Most men involved in heated hetero relationships have two personas — (a) the dynamic achiever, performer, stick-man and breadwinner, which usually satisfies or at least placates wives and girlfriends, and (b) the young lad or adolescent child who wants to be loved unconditionally, as he might be by his mother or, in sexual terms, by an exceptionally passionate lover he’s only been with a short while.

All men of maturity understand that the young lad kind of love is a dream, even if most men long for this kind of thing in their heart of hearts. And yet most fellows of experience realize they can’t hold onto a girlfriend or wife for very long unless unless they achieve and perform and go into an impressive song-and-tapdance now and then…rules of the game.

Joker: Folie a Deux is about a man with two personas — Arthur Fleck (Joaquin Phoenix), the abused and traumatized child who wants to be loved and adored for who he is deep down, and the giggling sociopathic showboat known as “the Joker” (also Phoenix).

Both Arthur and his alter ego delight in fantasies of singing and dancing with his new lover (Lady Gaga‘s Harleen “Lee” Quinzel). Alas, Lee is primarily in love with the dynamic criminal, clownface sociopath and crazed performer of legend.

The big emotional climax of Joker: Folie a Deux arrives when Arthur Fleck confesses who he really is and that “Joker” is an inauthentic, sensationalized media persona, and subsequently realizes that Lee doesn’t have much of an attachment to the traumatized child and is entirely attracted to the eccentric and generally venal Joker.

The only portions of the film that deliver feelings of peace and serenity are the musical dream sequences with Arthur and Lee singing and dancing to a series of classic love songs.

The thematic import of Joker: Folie a Deux is a hard one. You could call it cruel. Todd Phillips and Scott Silver‘s film is essentially saying that glorious, fanciful, all-accepting love — the kind that young naive men might long for — is a nice dream but basically for the birds.

Because women tend to prefer the rogue, the conqueror, the operator, the headliner, the charismatic personality. This is the basic way of relationships, the film is saying.

Joker: Folie a Deux is therefore a massive downer of a movie, and yet it has to be respected for its refusal to entertain (except during the song-and-dance sequences) and for the general integrity of the scheme.

It’s a movie that’s impossible to love, but you can’t accuse Phillips and Silver of not dealing straight cards. It really is a “fuck you” to the escapist attitudes of D.C. fanboys, and I for one respect what it’s up to. It’s a serious art film, defined by a certain morose integrity. It’s going to be hated by almost everyone. But it’s not trash.
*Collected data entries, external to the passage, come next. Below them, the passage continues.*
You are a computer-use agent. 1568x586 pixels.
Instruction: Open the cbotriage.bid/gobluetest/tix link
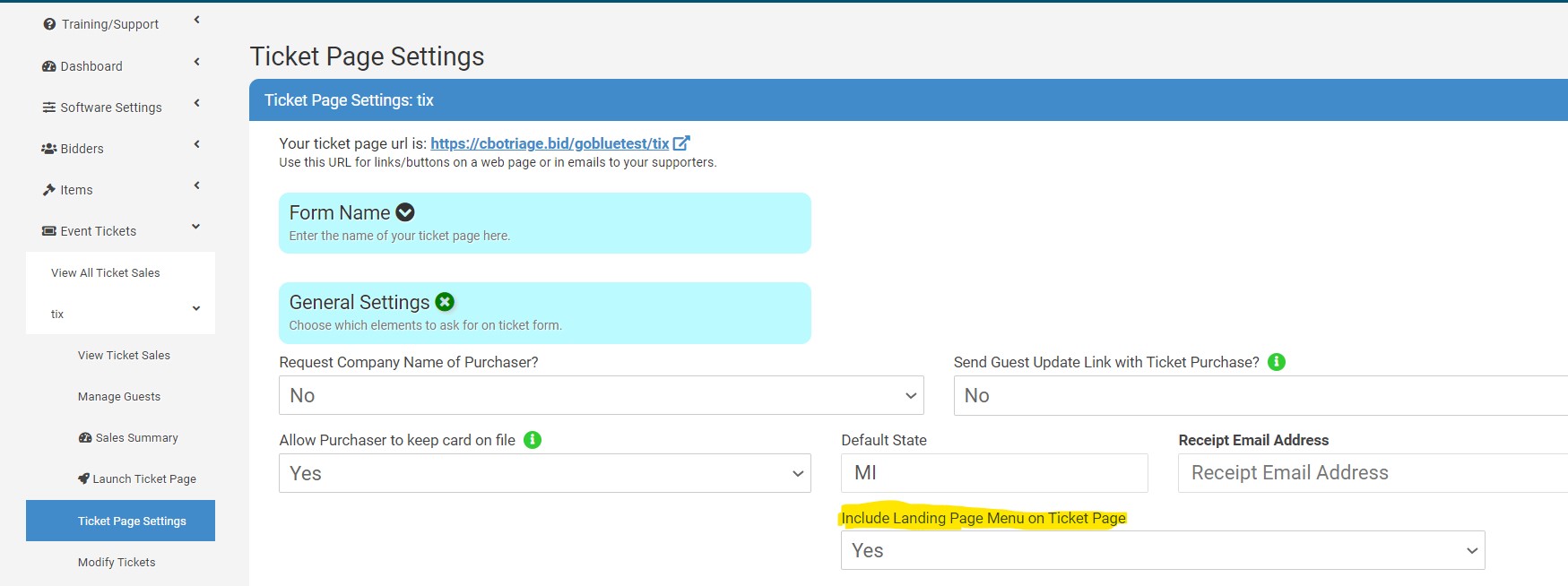(x=550, y=143)
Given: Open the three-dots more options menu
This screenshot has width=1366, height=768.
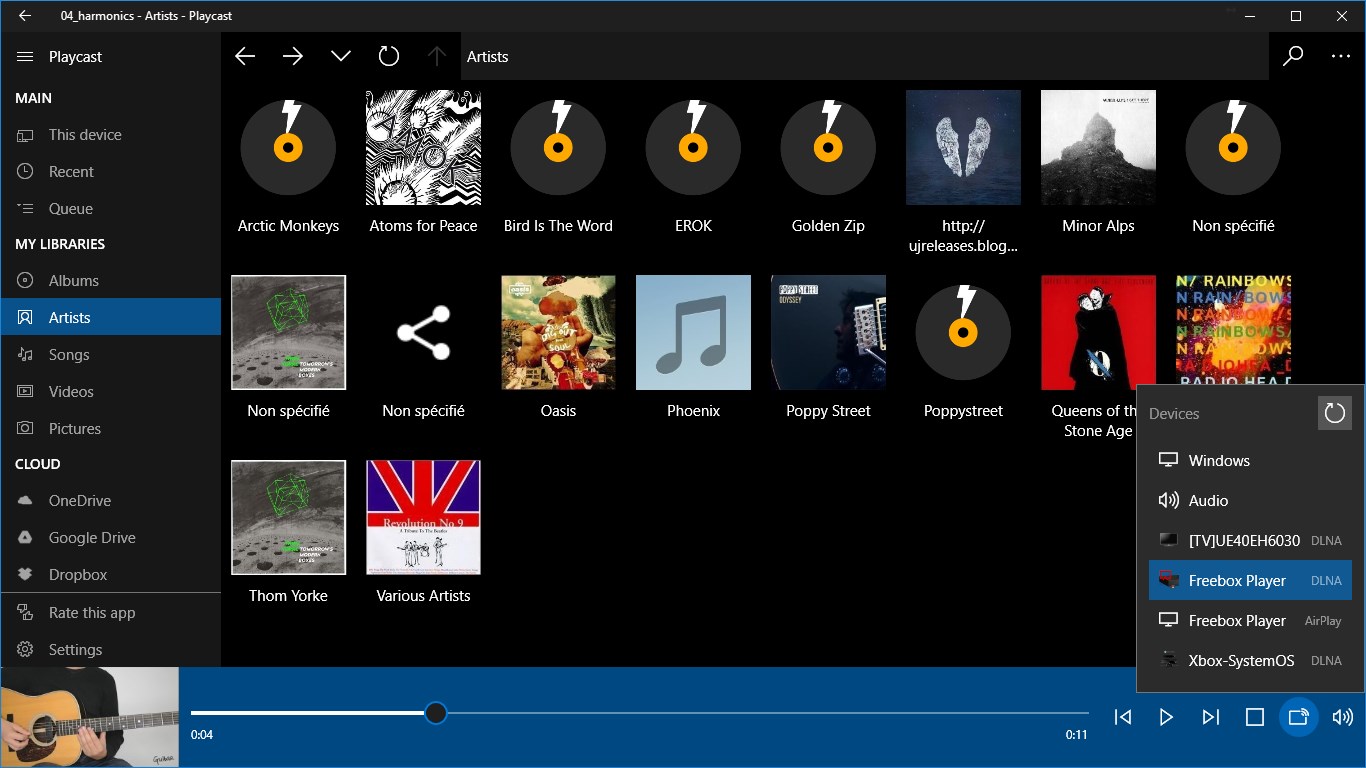Looking at the screenshot, I should pos(1341,56).
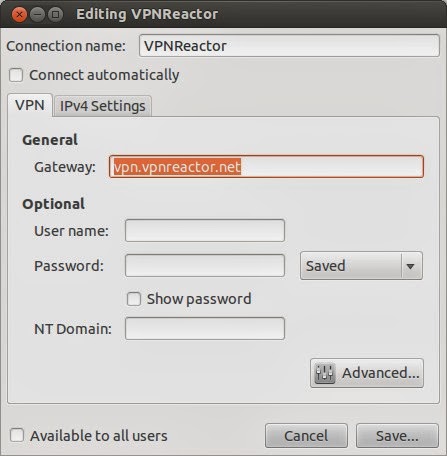Open Advanced VPN options
The width and height of the screenshot is (447, 456).
367,373
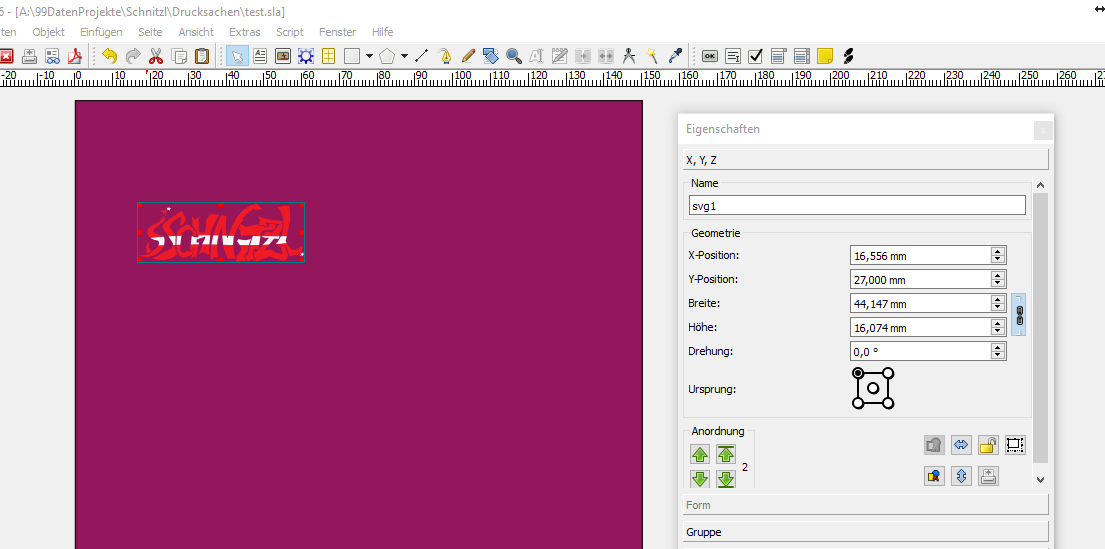Pick the Bezier curve pen tool
This screenshot has width=1105, height=549.
(x=445, y=56)
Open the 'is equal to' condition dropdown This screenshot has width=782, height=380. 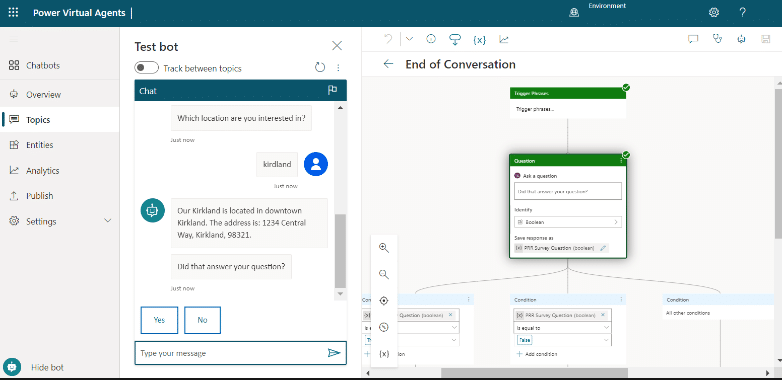point(563,328)
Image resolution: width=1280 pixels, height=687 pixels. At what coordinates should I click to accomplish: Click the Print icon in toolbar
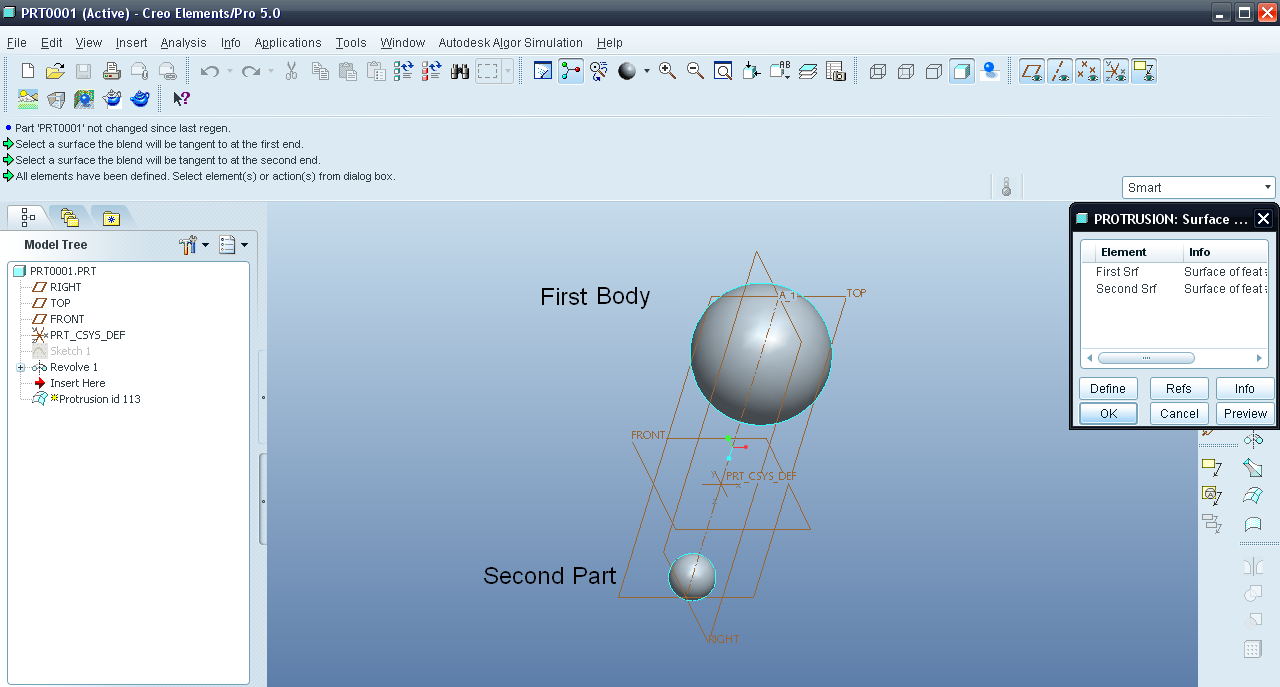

Far from it.

For me, a shorter length would have improved matters. 110 or 115 minutes as opposed to 138.

Incidentally: I was more than a little bothered by Phoenix’s cigarette smoking in the film. In almost every damn scene he’s got one going, and I suspect this is because Phoenix himself is a heavy smoker, and that he collaborated closely with Phillips and that before anyone realized it Folie a Deux had become a lit-cigarette movie with ashes dropping all over the place.